How AUKUS fits into complex U.S. strategy for Pacific
Monday’s announcement of the AUKUS partnership is a “present at the creation” moment for U.S. strategy in the IndoPacific. But despite China’s fears, the agreement isn’t a NATO-style containment pact. It’s the hub of something more flexible and adaptive.
President Joe Biden didn’t discuss China’s growing military power, the obvious motivation for AUKUS, in announcing the pact Monday in San Diego. He was flanked by British Prime Minister Rishi Sunak and Australian Prime Minister Anthony Albanese, with an immense submarine, the USS Missouri, in the background. “This first project is only beginning. More partnerships. More potential. More peace and security in the region lies ahead,” Biden said.
“We’re not looking to create a NATO in the Indo-Pacific,” national security adviser Jake Sullivan told reporters in describing the submarine-building agreement announced Monday by the three leaders. AUKUS is about sharing defense technology, but it’s also part of a series of overlapping security partnerships in the region.
NATO is a formal treaty alliance with a large number of countries whose actual interdependence has often been less than advertised.
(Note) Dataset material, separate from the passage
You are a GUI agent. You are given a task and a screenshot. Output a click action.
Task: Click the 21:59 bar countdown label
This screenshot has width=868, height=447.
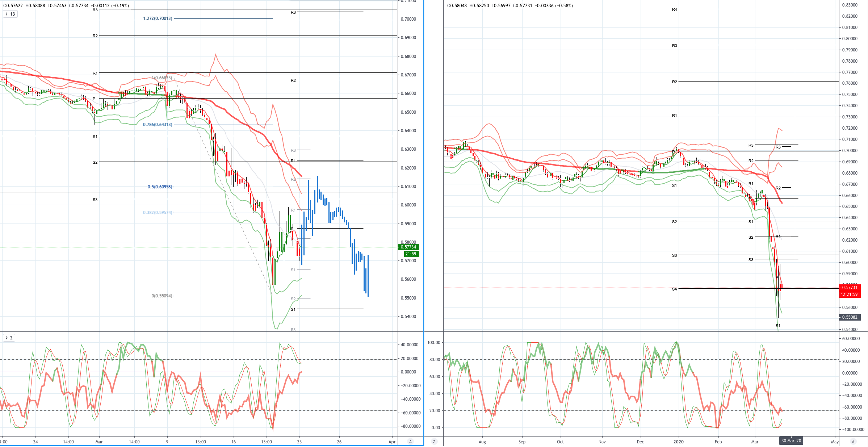(x=411, y=254)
Think of a headstrong Turkey or France. America’s emerging strategy for the Indo-Pacific is something different, with a range of coalitions to address various needs. AUKUS is a hard defense alliance, for example, while the Quad partnership of India, Japan, Australia and the United States seeks the soft coalescence of technology and politics.
A way to describe the new U.S. Asia policy is as a kind of “zone defense” - a web that links different groups of countries that all worry about China. At the center of many of these nodes is Japan, which is becoming America’s most important ally in the region as it embraces rearmament.
Several triangles of power are emerging: The United States is helping Japan mend fences with South Korea and form a strong tripartite security relationship. Japan is helping the United States improve relations with the Philippines, a country that had been leaning toward China but got tired of being muscled by Beijing. Similar relationships are evolving to connect the United States and Japan with such swing states as Vietnam and Indonesia.
The strategy, to be sure, focuses on China. But it’s not a wall of containment so much as an interdependent net.
AUKUS matters partly because it brings Britain, a European power, into America’s longterm defense plans for Asia.
The United States will share sensitive nuclear technology to provide attack submarines for Australia and augment Britain’s fleet. Britain will receive its first AUKUS subs in the late 2030s, and Australia will get them in the 2040s, Sullivan said. In the meantime, America will provide Australia with up to five U.S. nuclear-powered attack subs starting in 2032.
A second “pillar” of AUKUS will involve sharing other advanced defense technologies among the three countries and perhaps other partners, such as Japan.
The missing link in this grand strategy, unfortunately, is economic policy.
The Biden administration has scorned the trade alliance known as the Trans-Pacific Partnership, but it hasn’t come up with anything powerful to replace it. Until he demonstrates that he’s willing to defy political resistance to trade in the Democratic Party — and show Asian partners that U.S. markets will remain open to their exports — some of the benefits of the new strategy for the region will be blunted.
The Biden administration is understandably celebrating its strategic initiative for Asia. But before popping the champagne corks, it should recall Dean Acheson’s description in his memoir of the launch of the North Atlantic Treaty in 1949.
As the signatories were gathering, the Marine Band “added an unexpected note of realism” by playing two songs from “Porgy and Bess,” the Broadway musical: “I Got Plenty of Nothin’” and “It Ain’t Necessarily So.”